TASK BRIEF » Quote word for word the lines from the one containing "Click the blue question mark help icon" up to and including the one containing "[x=77, y=25]".

DATA FOR THE TASK »
#####
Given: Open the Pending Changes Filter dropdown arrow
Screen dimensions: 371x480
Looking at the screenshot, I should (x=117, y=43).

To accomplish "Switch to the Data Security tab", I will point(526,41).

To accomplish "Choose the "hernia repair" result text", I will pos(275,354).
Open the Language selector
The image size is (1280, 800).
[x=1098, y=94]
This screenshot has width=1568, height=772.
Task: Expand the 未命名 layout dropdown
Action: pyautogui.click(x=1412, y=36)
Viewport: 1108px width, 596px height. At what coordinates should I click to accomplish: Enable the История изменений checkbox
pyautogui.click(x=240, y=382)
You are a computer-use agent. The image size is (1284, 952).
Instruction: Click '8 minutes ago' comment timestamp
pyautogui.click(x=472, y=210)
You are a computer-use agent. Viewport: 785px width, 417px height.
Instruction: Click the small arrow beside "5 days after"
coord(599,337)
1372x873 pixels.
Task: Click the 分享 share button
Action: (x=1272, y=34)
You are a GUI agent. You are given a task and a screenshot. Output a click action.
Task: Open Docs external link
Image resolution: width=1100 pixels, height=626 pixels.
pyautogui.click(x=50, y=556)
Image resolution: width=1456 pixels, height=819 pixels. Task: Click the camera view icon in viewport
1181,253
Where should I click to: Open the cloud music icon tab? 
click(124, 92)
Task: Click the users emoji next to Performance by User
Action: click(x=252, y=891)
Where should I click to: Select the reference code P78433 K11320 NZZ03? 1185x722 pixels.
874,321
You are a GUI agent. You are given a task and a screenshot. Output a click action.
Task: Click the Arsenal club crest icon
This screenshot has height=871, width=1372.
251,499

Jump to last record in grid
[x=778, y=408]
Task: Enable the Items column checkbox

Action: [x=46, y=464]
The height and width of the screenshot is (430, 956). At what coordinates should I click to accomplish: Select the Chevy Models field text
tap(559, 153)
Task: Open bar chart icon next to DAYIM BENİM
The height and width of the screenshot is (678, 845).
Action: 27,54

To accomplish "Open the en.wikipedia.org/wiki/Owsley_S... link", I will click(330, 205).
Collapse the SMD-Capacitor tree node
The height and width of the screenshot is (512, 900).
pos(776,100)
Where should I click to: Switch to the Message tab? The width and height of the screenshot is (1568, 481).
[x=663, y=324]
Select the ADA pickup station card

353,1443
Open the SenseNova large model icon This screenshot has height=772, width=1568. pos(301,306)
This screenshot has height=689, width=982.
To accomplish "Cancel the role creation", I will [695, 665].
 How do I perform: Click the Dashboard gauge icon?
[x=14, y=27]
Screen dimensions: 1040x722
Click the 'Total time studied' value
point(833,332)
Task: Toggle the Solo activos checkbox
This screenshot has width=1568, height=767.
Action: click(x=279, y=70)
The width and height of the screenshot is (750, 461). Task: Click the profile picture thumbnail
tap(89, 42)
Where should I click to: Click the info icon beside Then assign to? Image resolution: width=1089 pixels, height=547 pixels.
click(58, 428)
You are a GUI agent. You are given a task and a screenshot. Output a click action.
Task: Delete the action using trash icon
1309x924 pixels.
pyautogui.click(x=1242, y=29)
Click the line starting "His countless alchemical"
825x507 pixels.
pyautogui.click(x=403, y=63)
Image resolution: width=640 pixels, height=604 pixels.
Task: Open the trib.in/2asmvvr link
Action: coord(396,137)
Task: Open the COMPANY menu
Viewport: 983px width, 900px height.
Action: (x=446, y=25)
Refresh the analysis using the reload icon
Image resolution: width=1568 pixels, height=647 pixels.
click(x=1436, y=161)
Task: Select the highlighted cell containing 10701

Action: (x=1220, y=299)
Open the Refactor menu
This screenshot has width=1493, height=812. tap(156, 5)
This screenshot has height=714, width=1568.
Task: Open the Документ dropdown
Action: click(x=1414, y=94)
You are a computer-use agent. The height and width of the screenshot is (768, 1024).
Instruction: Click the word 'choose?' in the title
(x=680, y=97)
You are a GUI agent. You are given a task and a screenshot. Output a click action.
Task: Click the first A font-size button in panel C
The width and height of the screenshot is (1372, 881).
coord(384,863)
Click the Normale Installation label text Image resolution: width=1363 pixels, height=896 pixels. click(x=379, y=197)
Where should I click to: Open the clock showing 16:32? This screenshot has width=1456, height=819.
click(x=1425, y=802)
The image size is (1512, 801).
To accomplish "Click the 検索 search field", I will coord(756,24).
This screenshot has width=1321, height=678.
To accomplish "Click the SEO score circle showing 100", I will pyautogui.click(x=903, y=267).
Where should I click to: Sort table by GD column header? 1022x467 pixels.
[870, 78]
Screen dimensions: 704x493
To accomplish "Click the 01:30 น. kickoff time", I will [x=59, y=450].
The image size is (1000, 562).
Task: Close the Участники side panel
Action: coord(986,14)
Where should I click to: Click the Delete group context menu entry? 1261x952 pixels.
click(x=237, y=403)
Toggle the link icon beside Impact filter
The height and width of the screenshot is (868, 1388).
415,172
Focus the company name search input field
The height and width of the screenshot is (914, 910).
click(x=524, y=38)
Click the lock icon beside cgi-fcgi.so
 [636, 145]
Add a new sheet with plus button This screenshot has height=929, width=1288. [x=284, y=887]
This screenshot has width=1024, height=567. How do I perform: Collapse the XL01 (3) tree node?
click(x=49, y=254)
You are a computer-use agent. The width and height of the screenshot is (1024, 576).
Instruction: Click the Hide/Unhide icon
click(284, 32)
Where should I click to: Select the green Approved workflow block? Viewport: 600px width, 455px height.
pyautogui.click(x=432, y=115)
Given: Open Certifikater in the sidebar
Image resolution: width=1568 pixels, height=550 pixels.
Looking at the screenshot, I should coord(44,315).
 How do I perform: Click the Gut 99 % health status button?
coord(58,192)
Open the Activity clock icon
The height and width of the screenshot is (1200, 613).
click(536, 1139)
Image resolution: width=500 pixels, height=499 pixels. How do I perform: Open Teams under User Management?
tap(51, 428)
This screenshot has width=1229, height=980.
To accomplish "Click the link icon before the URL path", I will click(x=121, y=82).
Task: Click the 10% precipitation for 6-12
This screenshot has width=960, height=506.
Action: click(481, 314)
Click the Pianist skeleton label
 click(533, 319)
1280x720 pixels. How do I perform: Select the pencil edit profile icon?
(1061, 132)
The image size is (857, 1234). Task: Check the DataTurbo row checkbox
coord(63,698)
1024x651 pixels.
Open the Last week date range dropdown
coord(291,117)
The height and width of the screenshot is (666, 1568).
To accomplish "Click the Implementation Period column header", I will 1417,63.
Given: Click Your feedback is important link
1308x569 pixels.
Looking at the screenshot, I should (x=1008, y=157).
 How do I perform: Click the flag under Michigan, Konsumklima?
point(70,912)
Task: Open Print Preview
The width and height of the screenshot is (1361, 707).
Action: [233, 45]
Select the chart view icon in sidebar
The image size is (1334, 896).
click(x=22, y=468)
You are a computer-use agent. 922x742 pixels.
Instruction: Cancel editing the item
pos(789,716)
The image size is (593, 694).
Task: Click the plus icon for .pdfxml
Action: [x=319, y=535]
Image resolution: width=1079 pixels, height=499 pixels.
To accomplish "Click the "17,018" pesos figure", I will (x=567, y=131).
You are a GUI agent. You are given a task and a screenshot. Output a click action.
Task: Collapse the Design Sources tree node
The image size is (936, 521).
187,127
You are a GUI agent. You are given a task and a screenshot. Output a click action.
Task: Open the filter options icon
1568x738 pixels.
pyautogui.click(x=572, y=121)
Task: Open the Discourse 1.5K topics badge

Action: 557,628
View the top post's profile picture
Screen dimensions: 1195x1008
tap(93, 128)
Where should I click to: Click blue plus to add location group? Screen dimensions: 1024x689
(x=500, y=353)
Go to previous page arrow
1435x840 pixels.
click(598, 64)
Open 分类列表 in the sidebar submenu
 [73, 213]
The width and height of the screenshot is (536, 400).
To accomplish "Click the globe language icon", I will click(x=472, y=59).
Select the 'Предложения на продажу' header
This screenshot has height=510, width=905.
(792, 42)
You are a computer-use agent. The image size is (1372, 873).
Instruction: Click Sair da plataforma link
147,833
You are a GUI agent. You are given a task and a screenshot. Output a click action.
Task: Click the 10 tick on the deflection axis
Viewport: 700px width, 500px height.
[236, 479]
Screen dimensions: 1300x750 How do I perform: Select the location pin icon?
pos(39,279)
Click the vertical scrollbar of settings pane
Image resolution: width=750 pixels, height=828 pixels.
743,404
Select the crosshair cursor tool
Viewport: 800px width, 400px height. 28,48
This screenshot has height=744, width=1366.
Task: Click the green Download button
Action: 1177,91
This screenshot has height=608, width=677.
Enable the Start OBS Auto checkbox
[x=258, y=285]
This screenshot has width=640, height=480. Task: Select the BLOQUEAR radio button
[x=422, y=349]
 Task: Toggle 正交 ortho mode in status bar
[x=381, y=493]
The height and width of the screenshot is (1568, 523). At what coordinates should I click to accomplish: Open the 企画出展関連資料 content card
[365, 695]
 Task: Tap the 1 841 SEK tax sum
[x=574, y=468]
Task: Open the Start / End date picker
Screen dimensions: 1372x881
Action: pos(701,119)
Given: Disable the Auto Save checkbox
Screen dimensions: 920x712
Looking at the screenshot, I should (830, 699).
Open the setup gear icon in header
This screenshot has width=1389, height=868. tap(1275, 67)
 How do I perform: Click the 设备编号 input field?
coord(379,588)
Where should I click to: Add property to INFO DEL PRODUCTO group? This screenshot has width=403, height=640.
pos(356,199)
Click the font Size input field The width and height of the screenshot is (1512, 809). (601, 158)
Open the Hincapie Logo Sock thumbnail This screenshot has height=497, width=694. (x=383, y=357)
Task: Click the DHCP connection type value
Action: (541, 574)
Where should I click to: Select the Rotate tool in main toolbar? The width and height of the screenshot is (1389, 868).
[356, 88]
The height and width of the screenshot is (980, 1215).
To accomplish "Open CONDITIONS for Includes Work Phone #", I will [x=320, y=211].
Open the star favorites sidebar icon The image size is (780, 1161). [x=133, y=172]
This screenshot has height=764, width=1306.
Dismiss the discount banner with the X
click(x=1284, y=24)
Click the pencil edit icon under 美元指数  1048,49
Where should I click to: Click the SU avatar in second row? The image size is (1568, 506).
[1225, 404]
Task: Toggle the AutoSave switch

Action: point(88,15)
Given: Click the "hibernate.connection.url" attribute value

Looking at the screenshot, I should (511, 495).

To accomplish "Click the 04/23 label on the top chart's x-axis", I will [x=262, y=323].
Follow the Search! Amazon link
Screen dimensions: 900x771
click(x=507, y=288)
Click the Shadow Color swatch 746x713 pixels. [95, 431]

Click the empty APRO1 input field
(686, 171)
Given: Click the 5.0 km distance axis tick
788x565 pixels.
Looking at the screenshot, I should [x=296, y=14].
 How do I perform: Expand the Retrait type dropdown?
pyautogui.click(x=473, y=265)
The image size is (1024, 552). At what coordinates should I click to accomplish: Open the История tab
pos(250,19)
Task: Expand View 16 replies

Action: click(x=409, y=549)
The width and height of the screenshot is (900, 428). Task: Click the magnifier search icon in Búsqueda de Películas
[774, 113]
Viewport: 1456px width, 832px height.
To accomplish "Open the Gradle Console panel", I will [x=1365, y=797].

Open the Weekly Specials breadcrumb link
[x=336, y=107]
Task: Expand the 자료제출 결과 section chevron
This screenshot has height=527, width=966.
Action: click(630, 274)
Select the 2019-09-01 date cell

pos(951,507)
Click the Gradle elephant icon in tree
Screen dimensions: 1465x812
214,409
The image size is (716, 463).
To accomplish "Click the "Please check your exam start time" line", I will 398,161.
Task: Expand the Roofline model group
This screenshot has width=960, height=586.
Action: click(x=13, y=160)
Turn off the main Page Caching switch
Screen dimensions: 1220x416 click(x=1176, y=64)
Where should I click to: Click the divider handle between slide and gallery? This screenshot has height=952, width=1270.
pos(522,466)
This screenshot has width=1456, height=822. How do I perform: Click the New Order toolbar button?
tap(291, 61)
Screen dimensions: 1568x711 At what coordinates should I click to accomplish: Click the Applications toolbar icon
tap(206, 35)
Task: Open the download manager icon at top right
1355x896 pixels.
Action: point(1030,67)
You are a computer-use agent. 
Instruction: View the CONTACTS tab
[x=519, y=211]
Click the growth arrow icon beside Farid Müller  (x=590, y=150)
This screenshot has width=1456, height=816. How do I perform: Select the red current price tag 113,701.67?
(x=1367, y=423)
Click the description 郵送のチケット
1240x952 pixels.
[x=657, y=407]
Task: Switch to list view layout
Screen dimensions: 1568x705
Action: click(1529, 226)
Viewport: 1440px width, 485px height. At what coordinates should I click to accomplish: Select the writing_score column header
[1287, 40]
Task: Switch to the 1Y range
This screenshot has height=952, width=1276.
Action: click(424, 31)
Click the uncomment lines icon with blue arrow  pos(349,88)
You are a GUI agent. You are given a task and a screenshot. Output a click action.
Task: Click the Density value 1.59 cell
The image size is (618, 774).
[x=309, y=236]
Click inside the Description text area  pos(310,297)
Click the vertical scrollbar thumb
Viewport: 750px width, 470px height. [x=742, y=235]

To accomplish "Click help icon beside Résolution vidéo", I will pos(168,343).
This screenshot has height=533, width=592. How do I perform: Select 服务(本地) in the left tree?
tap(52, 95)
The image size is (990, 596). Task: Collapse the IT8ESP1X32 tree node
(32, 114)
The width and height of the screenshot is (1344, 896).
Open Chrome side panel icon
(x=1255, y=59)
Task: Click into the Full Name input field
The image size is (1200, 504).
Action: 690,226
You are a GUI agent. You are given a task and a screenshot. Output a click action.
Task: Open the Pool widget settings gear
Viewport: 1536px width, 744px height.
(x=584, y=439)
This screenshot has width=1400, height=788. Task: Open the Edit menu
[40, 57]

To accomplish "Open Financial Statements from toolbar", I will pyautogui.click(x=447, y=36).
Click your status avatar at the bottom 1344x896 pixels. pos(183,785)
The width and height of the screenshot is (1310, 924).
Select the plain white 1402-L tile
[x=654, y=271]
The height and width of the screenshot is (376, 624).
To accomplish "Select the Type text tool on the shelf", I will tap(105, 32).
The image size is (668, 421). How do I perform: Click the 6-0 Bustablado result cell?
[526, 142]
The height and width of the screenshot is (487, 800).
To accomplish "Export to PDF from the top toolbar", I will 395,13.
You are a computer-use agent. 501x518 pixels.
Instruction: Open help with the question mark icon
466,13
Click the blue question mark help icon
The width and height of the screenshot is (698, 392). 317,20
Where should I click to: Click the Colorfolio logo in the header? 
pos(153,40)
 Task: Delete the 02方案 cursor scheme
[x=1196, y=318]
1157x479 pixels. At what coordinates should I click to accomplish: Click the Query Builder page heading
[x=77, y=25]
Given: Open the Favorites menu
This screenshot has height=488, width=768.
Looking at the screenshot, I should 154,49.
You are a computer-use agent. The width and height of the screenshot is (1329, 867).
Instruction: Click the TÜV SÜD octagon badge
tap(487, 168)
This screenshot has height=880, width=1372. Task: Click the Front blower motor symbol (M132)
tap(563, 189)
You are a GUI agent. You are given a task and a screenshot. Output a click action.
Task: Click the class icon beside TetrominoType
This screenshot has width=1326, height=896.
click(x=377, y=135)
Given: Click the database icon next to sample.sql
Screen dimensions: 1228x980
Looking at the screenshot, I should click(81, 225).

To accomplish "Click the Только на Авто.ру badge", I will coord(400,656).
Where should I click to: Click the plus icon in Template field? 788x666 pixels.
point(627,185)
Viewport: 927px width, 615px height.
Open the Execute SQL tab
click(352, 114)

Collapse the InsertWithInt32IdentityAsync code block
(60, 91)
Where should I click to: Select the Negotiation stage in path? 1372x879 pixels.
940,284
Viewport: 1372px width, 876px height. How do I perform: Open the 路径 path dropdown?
#####
OUTPUT »
Click the blue question mark help icon
The width and height of the screenshot is (698, 392). 317,20
Where should I click to: Click the Colorfolio logo in the header? 
pos(153,40)
 Task: Delete the 02方案 cursor scheme
[x=1196, y=318]
1157x479 pixels. At what coordinates should I click to accomplish: Click the Query Builder page heading
[x=77, y=25]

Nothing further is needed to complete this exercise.